Objeler dünyanın tözünü oluşturur. Bu yüzden bileşik olamazlar.[10]

Dünyanın bir tözü olmasaydı, bir önermenin anlamlı olması başka bir önermenin doğruluğuna bağlı olurdu.[11]

O zaman (doğru ya da yanlış) bir dünya resmi çizmek imkânsız olurdu.[12]

Objeler  dünyanın atomlarıdır. Tüm bilgi (betimleme) analizi onlara dayanır. Wittgenstein, Russell'ın bilgi teorisindeki iki sınıf nesneyi (somut objeler ve mantıksal biçimler) tekilleştirir: Mantıksal biçimler somut objelerden türetilmelidir. Ancak Tractatus'ta "somut nesne" yoktur; somut olan "olgu"dur. Objeler, olguların biçimsel imkânlarıdır. 

2. Biçimsel Belirlenim

Dünyadan ne kadar farklı tasavvur edilirse edilsin, bir dünyanın gerçek dünyayla paylaşması gereken bir şey vardır: Biçim.[13]

İşte bu biçim objelerden oluşur.[14]

Objeler, olguların yapısal imkânları olduklarından, onların betimlemelerinin yapısal imkânlarını da belirler. Betimleme ile olgu arasındaki yapısal özdeşlik, objelerin özdeşliğidir. Bu, temsillerin (betimlemelerin) kararlılığını sağlar. 

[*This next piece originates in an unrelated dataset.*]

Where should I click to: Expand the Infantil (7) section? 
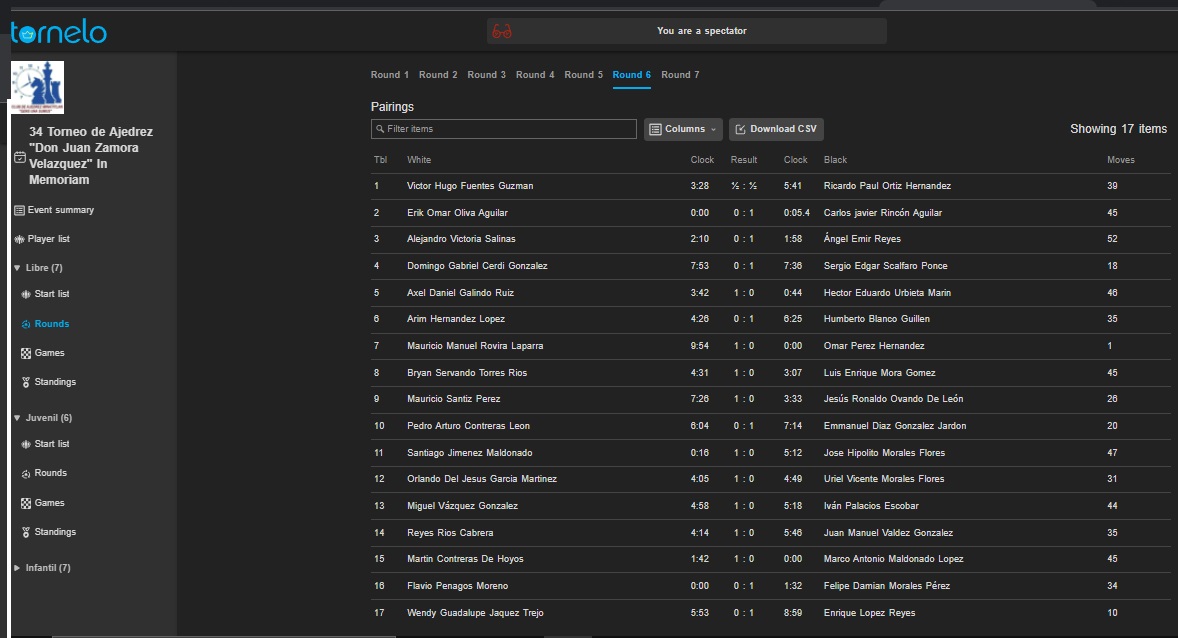(x=17, y=568)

Wittgenstein'a göre objeler, olguların biçimleri olarak, onların betimlemelerine kendiliğinden yansır. Bu, “Resim Teorisi”nin temelidir: 

Kendimize olguların resimlerini yaparız.[15]

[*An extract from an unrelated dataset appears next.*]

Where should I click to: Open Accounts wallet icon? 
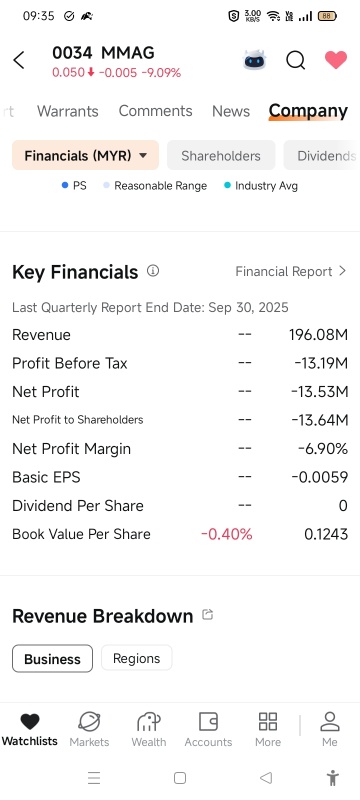[208, 730]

Bir resmin olguyla paylaştığı ortaklık onun “biçimi”dir, ancak bu biçim resimde “gösterilemez”, yalnızca mantıksal ilişki sayesinde de kavramır.

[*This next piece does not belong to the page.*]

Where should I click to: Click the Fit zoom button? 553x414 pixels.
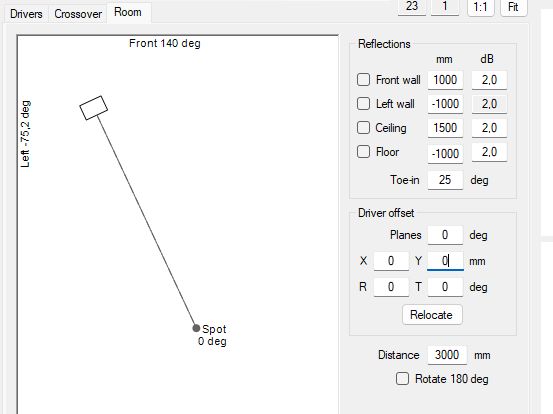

Resmin öğeleri, objelerin resimdeki temsilcileridir.[16]

Sonuç olarak, Tractatus’taki obje anlayışı, Russell'ın referans problemine şu görüşleriyle kökten bir çözüm sunar:  Objeler, dünyanın mantıksal anatomisini oluşturur. Betimleme ile gerçeklik arasındaki ilişki, objelerin biçimsel özdeşliği üzerinden kurulur.  Böylece mantık “dünyanın ontolojik çerçevesi” haline gelir ve Wittgenstein, sembolizmin temellerini "düzeltirken", felsefede yeni bir kapı açar.

Burada Wittgenstein, temsillerimizin olguların  çizimleri olduğunu ima eder. Ancak bir olgu ile onun çizimi arasındaki ortaklık, yapılandırmalar değil, içsel biçimlerdir (objeler). Temsil bu nedenle “içsel” ve “dışsal” olmak üzere çift katmanlı işler; birincisi ikincisini garanti altına alır: 

Bir resmin öğelerinin belirli bir ilişki içinde olması, şeylerin de bu ilişkide olduğunu gösterir. Resmin öğelerinin bu karşılıklı bağımlılığına onun yapısı bu bağımlılığın imkânına ise onun “temsil biçimi” diyelim.[17]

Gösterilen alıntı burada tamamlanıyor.